Here’s the thing that keeps me up tonight: code signing didn’t help. In fact, it made things worse. The malicious update was properly signed by SolarWinds. Your EDR saw it arrive. Your security team saw a legitimate vendor update. Green checkmarks everywhere. Meanwhile, the backdoor was already phoning home.
Traditional perimeter defense? Useless. You invited the attacker in through the front door and handed them a badge.
What this means for every software team
This isn’t just a SolarWinds problem. If you build software – any software – your build pipeline is now a tier-one attack surface. Full stop.
Think about your own CI/CD for a minute. Who has access to your build servers? Are they segmented from the rest of your network? Do you have integrity checks on your build artifacts beyond “it compiled successfully”? Can you reproduce a build from source and get the same binary?
Most teams I consult with can’t answer yes to any of these. That’s terrifying.
Your build system deserves the same paranoia you apply to production databases. Maybe more. A compromised database leaks data. A compromised build pipeline lets an attacker ship whatever they want to all your customers, signed with your name.

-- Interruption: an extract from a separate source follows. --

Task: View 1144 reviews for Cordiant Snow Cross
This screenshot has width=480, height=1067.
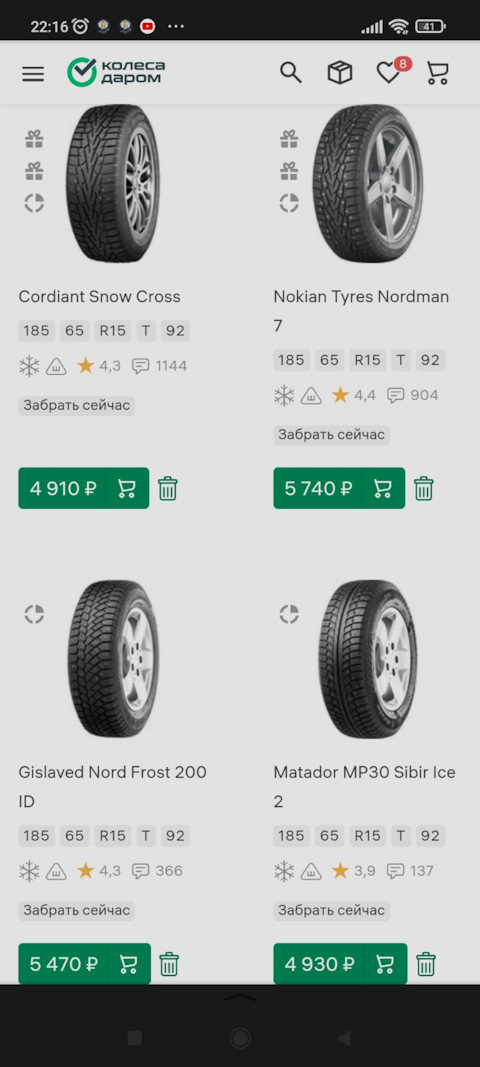Action: point(159,366)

If you run SolarWinds Orion
Stop reading my opinions and go do these things:
- Find every Orion instance. Every single one. The ones you forgot about in the lab environment count too. Check service accounts. Check any system that touches those servers.

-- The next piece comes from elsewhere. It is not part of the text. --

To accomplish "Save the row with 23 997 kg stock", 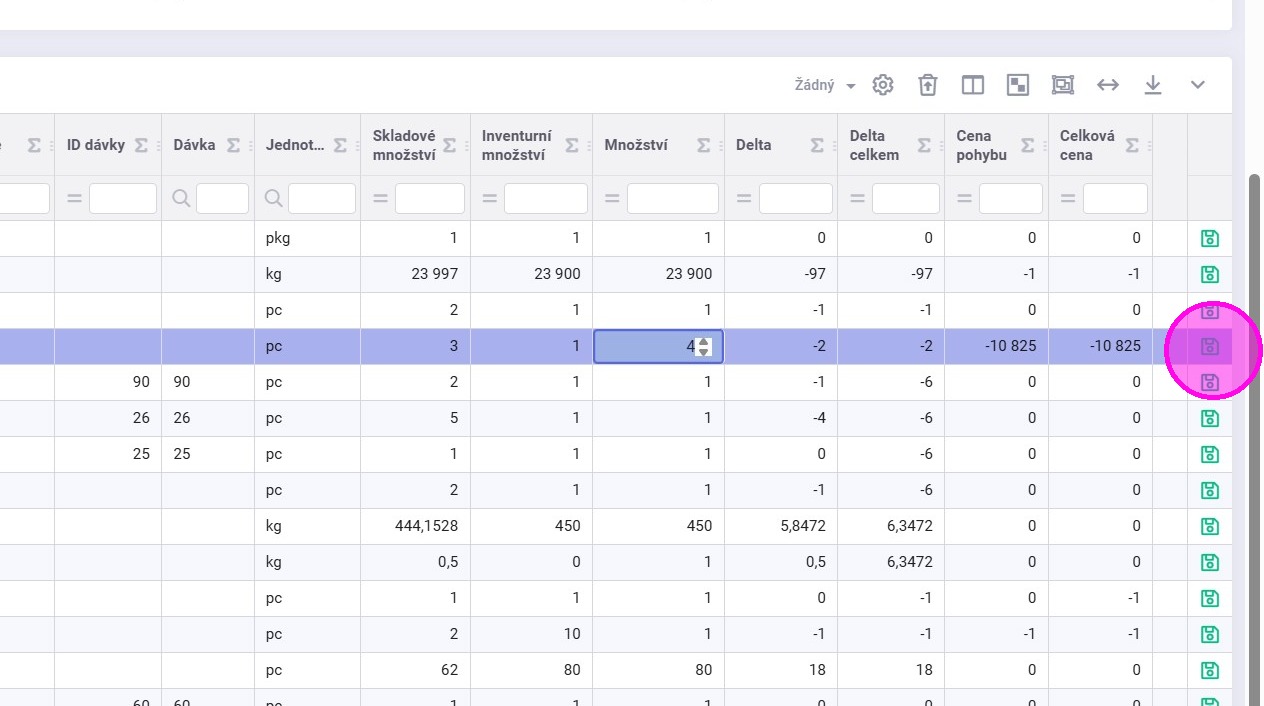I will 1209,274.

- Isolate first, investigate second. Don’t wipe anything yet. You need the forensic evidence. Pull the network cables (metaphorically – VLAN isolation works) and start preserving logs.

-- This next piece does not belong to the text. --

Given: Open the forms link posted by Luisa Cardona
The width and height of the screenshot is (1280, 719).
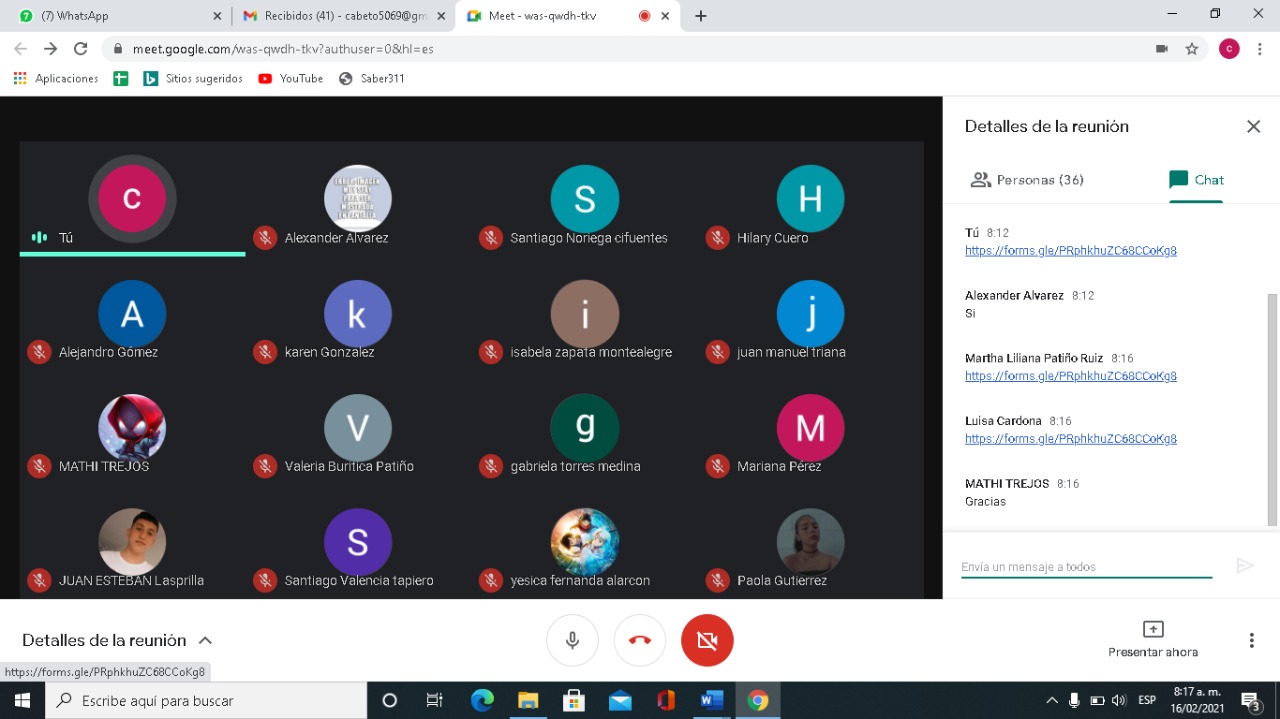Looking at the screenshot, I should click(1070, 439).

- Assume credential compromise. Any credential that Orion could touch? Reset it. Domain admin accounts that Orion’s service account had access to? Reset those too. Assume the worst.
- Watch for lateral movement. The initial backdoor is just the beginning. Sophisticated actors establish multiple persistence mechanisms. The Orion compromise was the door. They’ve had months to furnish the house.
- Get help. This isn’t the time for pride. Engage your IR retainer. Call CISA. Coordinate with your legal team because disclosure obligations are going to be a mess.
The bigger lesson: trust is a vulnerability
We built modern software deployment on trust chains. I trust my package manager. My package manager trusts the maintainer. The maintainer trusts their CI system. The CI system trusts the dependencies it pulls. Every link in that chain is a potential SolarWinds.
I’ve been saying this for years: your software supply chain is your weakest link. Nobody wanted to hear it because fixing it’s hard and expensive and slows things down. Well. Here we’re.
What actually helps:
- Treat build infrastructure like crown jewels. Separate networks. Restricted access. Full audit logging. The same controls you put on your production database.
- Reproducible builds. If you can rebuild from source and get a different binary, you can’t verify integrity. Period.
- Egress filtering. Your build servers have no business talking to arbitrary internet hosts. Lock it down.
- Software bill of materials. You need to know exactly what’s in your software. Not approximately. Exactly. Every dependency, every transitive dependency, every build tool.
- Behavioral detection over signatures. A signed binary doing DNS lookups to avsvmcloud[.]com is still suspicious. Stop relying only on known-bad indicators.
What I expect happens next
The investigation will expand. More victims will be identified. There will be congressional hearings. There will be a lot of finger-pointing at SolarWinds. Some of it deserved.
But the real question every CTO should be asking right now isn’t “are we a SolarWinds customer?” It’s “could this happen to us as a vendor?” Because the attackers didn’t pick SolarWinds because they were uniquely careless. They picked SolarWinds because they were ubiquitous. Any widely-deployed software with a build pipeline connected to the internet is a potential target.
We’re going to see more of these. This isn’t the last supply-chain attack. It’s the one that finally made people pay attention.
Secure your build pipelines. Verify your dependencies. And maybe reconsider that automatic update policy you’ve been running on faith.
I’ll write more as the situation develops. For now: assume breach, verify everything, trust nothing.